El artífice y diseñador del “monstruo” de Napster fue Shawn Fanning, un jovencito con una gran habilidad como programador de sistemas que consiguió pasar a la historia como uno de los iconos de la revolución digital en Internet.
De inmediato Napster se convirtió en el portal más popular de transmisión de archivos en MP3, logrando algo sin antecedentes en la historia de la tecnología: permitir a los usuarios de Internet transferir y copiar música sin ningún tipo de control ni límite. Como todos los inventos, el desarrollo de esta tecnología trajo cosas muy buenas y otras muy malas.
Lo positivo: revolucionó el intercambio de archivos, generó competencia entre operadores de teléfono con base en la velocidad de conexión y transmisión de datos, creó las bases de los portales sociales, y estoy seguro que dejo muchas por fuera.
Lo negativo: hirió de muerte a la industria discográfica, está acabando con el CD y fomentó la piratería.
Ejecutivos, músicos y personalidades ligadas a la industria de la música vieron en Napster un gran enemigo, una especie de depredador que los puso contra las cuerdas. Una década después podemos decir que no acabó con el negocio de la música, pero si cambió la forma como los usuarios nos acercamos a esta.
Para muchos, Napster solo puso en evidencia una situación que iba a llegar, y que se adelantó de manera dramática restándole capacidad de reacción a las compañías discográficas. En este sentido, no hay que atribuirle toda la culpa a Napster y a sus “herederos”. Durante años, “la torta” del entretenimiento se la disputaban: la música, la prensa escrita, el cine, la radio y la televisión.

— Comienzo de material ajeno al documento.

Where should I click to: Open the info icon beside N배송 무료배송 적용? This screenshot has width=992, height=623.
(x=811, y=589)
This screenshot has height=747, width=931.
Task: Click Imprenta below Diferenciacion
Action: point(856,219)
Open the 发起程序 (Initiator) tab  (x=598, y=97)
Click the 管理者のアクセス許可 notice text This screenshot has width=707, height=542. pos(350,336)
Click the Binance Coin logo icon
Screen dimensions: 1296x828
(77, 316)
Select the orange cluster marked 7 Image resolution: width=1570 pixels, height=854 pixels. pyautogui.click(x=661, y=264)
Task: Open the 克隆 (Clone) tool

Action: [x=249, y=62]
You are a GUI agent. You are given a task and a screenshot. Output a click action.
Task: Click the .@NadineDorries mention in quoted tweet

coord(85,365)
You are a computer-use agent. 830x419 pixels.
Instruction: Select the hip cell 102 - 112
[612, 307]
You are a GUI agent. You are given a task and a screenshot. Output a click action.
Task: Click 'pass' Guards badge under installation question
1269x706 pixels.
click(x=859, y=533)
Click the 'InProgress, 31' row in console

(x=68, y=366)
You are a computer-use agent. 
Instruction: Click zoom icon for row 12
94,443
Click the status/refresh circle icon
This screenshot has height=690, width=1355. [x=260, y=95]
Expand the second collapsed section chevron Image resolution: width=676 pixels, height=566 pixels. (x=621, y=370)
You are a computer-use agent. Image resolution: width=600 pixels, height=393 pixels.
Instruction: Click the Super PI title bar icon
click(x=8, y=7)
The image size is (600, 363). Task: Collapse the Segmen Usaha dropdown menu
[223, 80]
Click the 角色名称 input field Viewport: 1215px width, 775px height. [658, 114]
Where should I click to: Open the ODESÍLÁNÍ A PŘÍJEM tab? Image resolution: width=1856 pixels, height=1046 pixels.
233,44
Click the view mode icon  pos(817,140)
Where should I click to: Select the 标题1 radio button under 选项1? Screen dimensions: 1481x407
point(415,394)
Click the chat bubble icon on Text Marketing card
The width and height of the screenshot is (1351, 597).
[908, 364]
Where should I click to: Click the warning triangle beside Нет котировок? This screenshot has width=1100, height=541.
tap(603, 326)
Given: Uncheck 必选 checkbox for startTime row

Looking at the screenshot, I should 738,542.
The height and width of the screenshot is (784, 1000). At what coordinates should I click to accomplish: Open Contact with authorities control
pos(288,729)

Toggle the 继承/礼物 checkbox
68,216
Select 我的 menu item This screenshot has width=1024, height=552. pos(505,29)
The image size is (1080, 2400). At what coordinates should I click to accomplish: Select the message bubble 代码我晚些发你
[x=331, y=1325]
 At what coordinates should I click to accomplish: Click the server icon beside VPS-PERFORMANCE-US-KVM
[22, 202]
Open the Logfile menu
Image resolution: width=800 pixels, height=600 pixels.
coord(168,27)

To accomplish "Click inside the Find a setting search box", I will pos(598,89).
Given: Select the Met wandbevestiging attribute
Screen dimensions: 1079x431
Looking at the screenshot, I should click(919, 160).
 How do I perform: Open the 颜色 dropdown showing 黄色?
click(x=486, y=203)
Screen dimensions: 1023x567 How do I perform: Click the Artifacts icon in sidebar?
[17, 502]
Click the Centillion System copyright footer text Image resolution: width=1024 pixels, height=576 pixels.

Luego llegó el video, después los vieo-juegos, luego la masificación de los computadores hasta llegar a la WWW, Internet y el resto es historia.
Hoy vivimos nuestra experiencia musical de manera diferente. Napster abrió la llave y ya nadie más pudo cerrarla. Ahora el reto está en que los músicos usen ese legado de Napster en su beneficio, pues nunca había habido tantos y formatos para poner a sonar una canción, y esto es en parte uno de los legados de Napster.
Lo que es claro, es que mientras haya talento la música no se acabará jamás.